Namun dalam surat At taubah ayat , Allah mengingatkan manusia agar tidak menumpuk emas dan perak tersebut tanpa menafkahkannya ke jalan yang ditentukan Allah.
“Hai orang-orang yang beriman, sesungguhnya sebahagian besar dari orang-orang alim Yahudi dan rahib-rahib Nasrani benar-benar memakan harta orang dengan jalan batil dan mereka menghalang-halangi (manusia) dari jalan Allah. Dan orang-orang yang menyimpan emas dan perak dan tidak menafkahkannya pada jalan Allah, maka beritahukanlah kepada mereka, (bahwa mereka akan mendapat) siksa yang pedih.” [At Taubah: 34]
Oleh sebab itu, investasi di logam mulia yaitu emas dan perak perlu perhitungan dan perencanaan. Sehingga kita tidak digolongkan sebagai orang yang menumpuk Emas dan perak tersebut. Bagaimana?

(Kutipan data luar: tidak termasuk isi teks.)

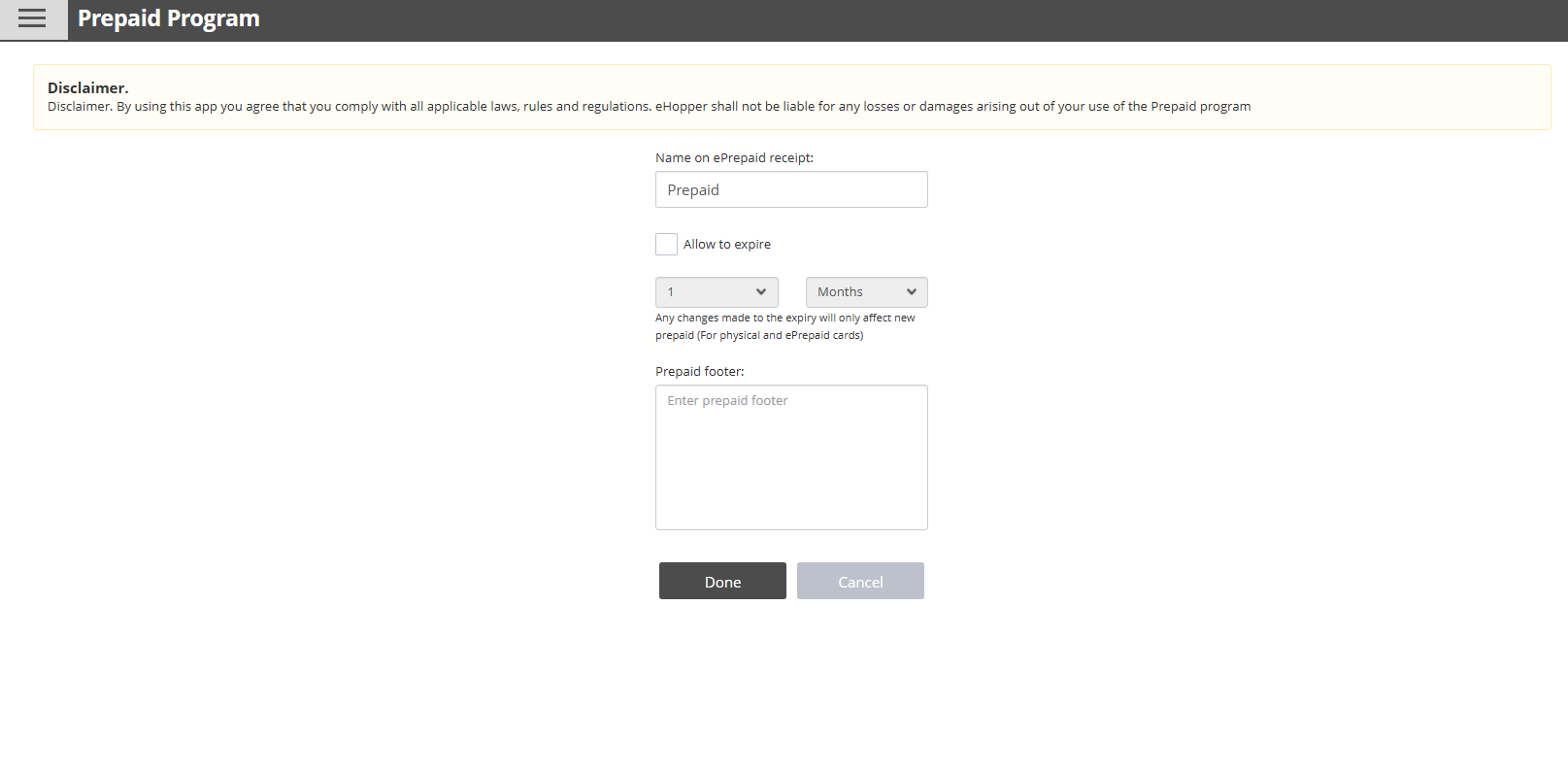Click the 'Prepaid' text in name field

[693, 190]
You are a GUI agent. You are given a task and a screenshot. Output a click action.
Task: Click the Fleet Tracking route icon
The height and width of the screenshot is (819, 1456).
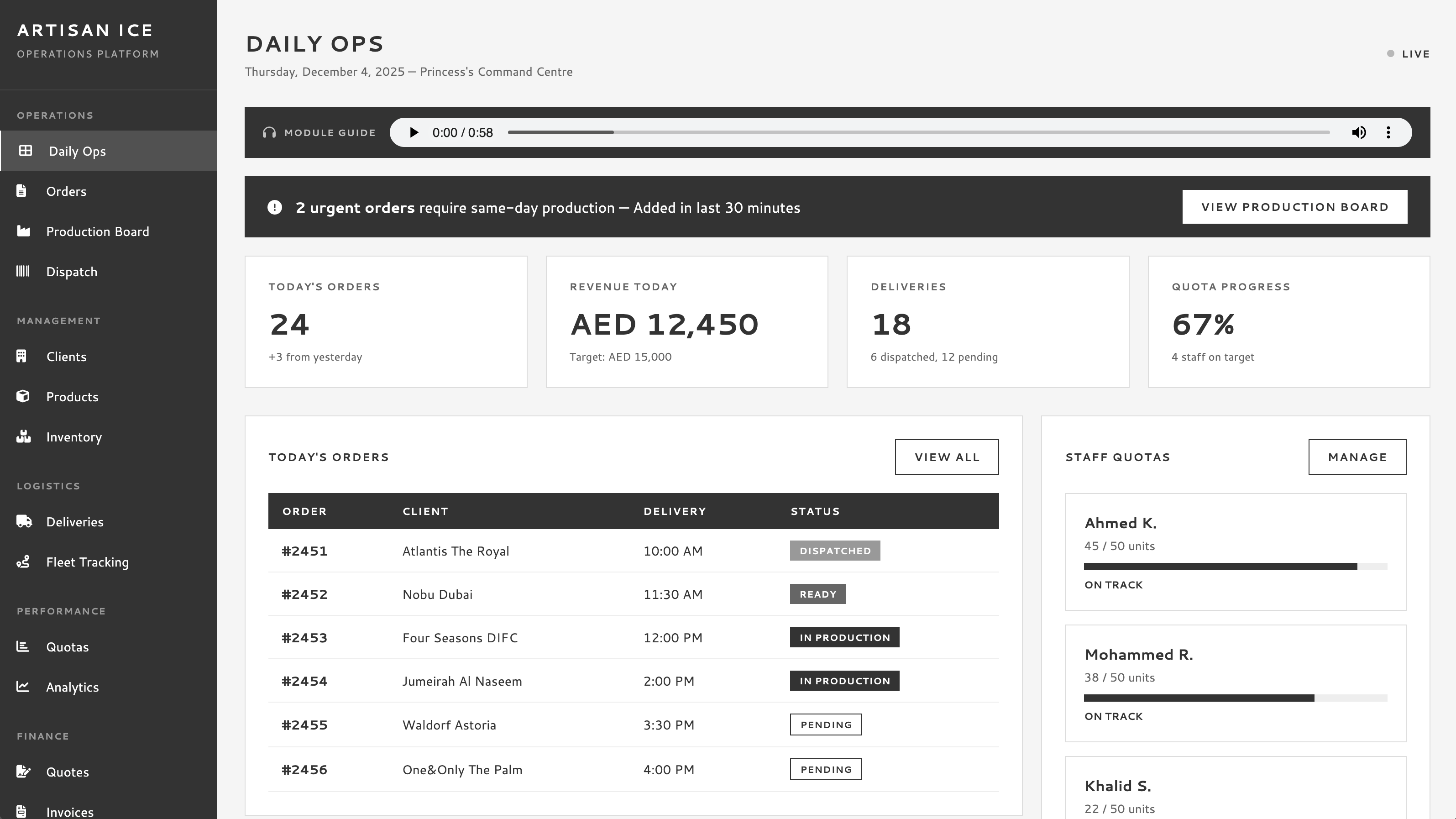click(x=23, y=562)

- Tentukan tujuan investasi Anda.
- Gunakan logam mulia sebagai bagian dari portofolio.
- Sesuaikan jumlah yang ingin diinvestasikan dengan tujuan nilai yang ingin dicapai.
- Jika logam mulia itu telah mencapai nishab, bayarkan zakatnya.
- Hindari mengharap keuntungan berlipat dari investasi emas/perak dengan melakukan transaksi spekulasi dengan mengakali akad-akad yagn tidak sesuai dengan kaidah fiqh.